Dataset entries
--- START ---

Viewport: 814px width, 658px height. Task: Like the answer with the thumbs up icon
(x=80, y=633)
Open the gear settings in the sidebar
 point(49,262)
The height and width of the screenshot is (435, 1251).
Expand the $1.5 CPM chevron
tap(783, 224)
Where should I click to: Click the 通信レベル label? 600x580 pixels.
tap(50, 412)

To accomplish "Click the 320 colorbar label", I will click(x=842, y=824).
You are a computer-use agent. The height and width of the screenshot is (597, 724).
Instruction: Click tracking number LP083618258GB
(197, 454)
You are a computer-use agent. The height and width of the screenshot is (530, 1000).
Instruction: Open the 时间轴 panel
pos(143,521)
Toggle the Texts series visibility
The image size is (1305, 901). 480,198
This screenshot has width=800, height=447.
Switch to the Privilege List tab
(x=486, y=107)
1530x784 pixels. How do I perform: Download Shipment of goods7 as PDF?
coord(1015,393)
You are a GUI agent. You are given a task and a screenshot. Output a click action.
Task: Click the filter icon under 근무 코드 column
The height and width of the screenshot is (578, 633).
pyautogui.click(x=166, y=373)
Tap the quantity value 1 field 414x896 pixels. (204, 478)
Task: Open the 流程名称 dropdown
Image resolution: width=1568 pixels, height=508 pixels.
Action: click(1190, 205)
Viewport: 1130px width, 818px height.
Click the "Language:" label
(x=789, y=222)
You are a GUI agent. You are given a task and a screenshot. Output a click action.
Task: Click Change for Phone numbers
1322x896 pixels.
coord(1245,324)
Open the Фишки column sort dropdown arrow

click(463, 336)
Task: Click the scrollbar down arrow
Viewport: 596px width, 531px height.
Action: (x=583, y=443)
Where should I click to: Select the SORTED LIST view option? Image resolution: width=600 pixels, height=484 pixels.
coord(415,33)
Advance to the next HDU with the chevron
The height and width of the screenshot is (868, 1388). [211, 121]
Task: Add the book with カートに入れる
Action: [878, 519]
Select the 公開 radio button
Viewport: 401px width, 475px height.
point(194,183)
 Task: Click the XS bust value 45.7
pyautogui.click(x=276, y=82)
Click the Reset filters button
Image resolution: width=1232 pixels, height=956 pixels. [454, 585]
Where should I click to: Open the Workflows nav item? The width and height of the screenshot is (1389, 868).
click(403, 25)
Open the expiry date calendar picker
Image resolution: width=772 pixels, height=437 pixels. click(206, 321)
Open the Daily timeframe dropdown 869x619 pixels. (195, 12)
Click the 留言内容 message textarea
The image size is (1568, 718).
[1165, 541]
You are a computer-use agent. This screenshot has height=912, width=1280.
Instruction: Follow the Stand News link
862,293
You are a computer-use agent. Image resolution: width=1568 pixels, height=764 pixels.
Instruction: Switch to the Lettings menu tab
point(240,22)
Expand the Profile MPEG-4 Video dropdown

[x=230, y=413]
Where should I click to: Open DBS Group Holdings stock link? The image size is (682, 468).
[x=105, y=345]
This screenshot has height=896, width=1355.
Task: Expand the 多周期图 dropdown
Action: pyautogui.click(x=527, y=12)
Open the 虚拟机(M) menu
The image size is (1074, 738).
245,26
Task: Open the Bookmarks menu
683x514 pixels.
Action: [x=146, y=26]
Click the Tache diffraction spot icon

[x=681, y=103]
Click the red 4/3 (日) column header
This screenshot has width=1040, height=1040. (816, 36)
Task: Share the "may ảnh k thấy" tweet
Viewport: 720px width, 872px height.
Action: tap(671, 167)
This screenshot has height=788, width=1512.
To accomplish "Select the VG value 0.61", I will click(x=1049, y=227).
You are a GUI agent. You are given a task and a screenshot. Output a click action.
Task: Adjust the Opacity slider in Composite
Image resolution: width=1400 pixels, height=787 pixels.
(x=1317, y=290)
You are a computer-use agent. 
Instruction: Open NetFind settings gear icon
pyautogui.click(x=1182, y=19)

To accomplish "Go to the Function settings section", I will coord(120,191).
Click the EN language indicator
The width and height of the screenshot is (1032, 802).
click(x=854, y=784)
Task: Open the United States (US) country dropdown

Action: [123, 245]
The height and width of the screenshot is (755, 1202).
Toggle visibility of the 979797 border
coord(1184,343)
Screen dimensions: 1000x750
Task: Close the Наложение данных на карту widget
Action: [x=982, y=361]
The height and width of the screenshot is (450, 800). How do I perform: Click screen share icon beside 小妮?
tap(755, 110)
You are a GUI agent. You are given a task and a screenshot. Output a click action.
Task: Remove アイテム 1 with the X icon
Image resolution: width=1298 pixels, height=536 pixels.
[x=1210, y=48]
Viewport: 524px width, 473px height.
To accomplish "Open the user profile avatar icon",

--- END ---

■ WHAT YOU NEED TO DO ■
Each line of the data is to be retyped exactly.

■ FINISHED EXERCISE ■
Viewport: 814px width, 658px height. Task: Like the answer with the thumbs up icon
(x=80, y=633)
Open the gear settings in the sidebar
 point(49,262)
The height and width of the screenshot is (435, 1251).
Expand the $1.5 CPM chevron
tap(783, 224)
Where should I click to: Click the 通信レベル label? 600x580 pixels.
tap(50, 412)

To accomplish "Click the 320 colorbar label", I will click(x=842, y=824).
You are a computer-use agent. The height and width of the screenshot is (597, 724).
Instruction: Click tracking number LP083618258GB
(197, 454)
You are a computer-use agent. The height and width of the screenshot is (530, 1000).
Instruction: Open the 时间轴 panel
pos(143,521)
Toggle the Texts series visibility
The image size is (1305, 901). 480,198
This screenshot has width=800, height=447.
Switch to the Privilege List tab
(x=486, y=107)
1530x784 pixels. How do I perform: Download Shipment of goods7 as PDF?
coord(1015,393)
You are a GUI agent. You are given a task and a screenshot. Output a click action.
Task: Click the filter icon under 근무 코드 column
The height and width of the screenshot is (578, 633).
pyautogui.click(x=166, y=373)
Tap the quantity value 1 field 414x896 pixels. (204, 478)
Task: Open the 流程名称 dropdown
Image resolution: width=1568 pixels, height=508 pixels.
Action: click(1190, 205)
Viewport: 1130px width, 818px height.
Click the "Language:" label
(x=789, y=222)
You are a GUI agent. You are given a task and a screenshot. Output a click action.
Task: Click Change for Phone numbers
1322x896 pixels.
coord(1245,324)
Open the Фишки column sort dropdown arrow

click(463, 336)
Task: Click the scrollbar down arrow
Viewport: 596px width, 531px height.
Action: (x=583, y=443)
Where should I click to: Select the SORTED LIST view option? Image resolution: width=600 pixels, height=484 pixels.
coord(415,33)
Advance to the next HDU with the chevron
The height and width of the screenshot is (868, 1388). [211, 121]
Task: Add the book with カートに入れる
Action: [878, 519]
Select the 公開 radio button
Viewport: 401px width, 475px height.
point(194,183)
 Task: Click the XS bust value 45.7
pyautogui.click(x=276, y=82)
Click the Reset filters button
Image resolution: width=1232 pixels, height=956 pixels. [454, 585]
Where should I click to: Open the Workflows nav item? The width and height of the screenshot is (1389, 868).
click(403, 25)
Open the expiry date calendar picker
Image resolution: width=772 pixels, height=437 pixels. click(206, 321)
Open the Daily timeframe dropdown 869x619 pixels. (195, 12)
Click the 留言内容 message textarea
The image size is (1568, 718).
[1165, 541]
You are a computer-use agent. This screenshot has height=912, width=1280.
Instruction: Follow the Stand News link
862,293
You are a computer-use agent. Image resolution: width=1568 pixels, height=764 pixels.
Instruction: Switch to the Lettings menu tab
point(240,22)
Expand the Profile MPEG-4 Video dropdown

[x=230, y=413]
Where should I click to: Open DBS Group Holdings stock link? The image size is (682, 468).
[x=105, y=345]
This screenshot has height=896, width=1355.
Task: Expand the 多周期图 dropdown
Action: pyautogui.click(x=527, y=12)
Open the 虚拟机(M) menu
The image size is (1074, 738).
245,26
Task: Open the Bookmarks menu
683x514 pixels.
Action: [x=146, y=26]
Click the Tache diffraction spot icon

[x=681, y=103]
Click the red 4/3 (日) column header
This screenshot has width=1040, height=1040. (816, 36)
Task: Share the "may ảnh k thấy" tweet
Viewport: 720px width, 872px height.
Action: tap(671, 167)
This screenshot has height=788, width=1512.
To accomplish "Select the VG value 0.61", I will click(x=1049, y=227).
You are a GUI agent. You are given a task and a screenshot. Output a click action.
Task: Adjust the Opacity slider in Composite
Image resolution: width=1400 pixels, height=787 pixels.
(x=1317, y=290)
You are a computer-use agent. 
Instruction: Open NetFind settings gear icon
pyautogui.click(x=1182, y=19)

To accomplish "Go to the Function settings section", I will coord(120,191).
Click the EN language indicator
The width and height of the screenshot is (1032, 802).
click(x=854, y=784)
Task: Open the United States (US) country dropdown

Action: [123, 245]
The height and width of the screenshot is (755, 1202).
Toggle visibility of the 979797 border
coord(1184,343)
Screen dimensions: 1000x750
Task: Close the Наложение данных на карту widget
Action: [x=982, y=361]
The height and width of the screenshot is (450, 800). How do I perform: Click screen share icon beside 小妮?
tap(755, 110)
You are a GUI agent. You are given a task and a screenshot. Output a click action.
Task: Remove アイテム 1 with the X icon
Image resolution: width=1298 pixels, height=536 pixels.
[x=1210, y=48]
Viewport: 524px width, 473px height.
To accomplish "Open the user profile avatar icon",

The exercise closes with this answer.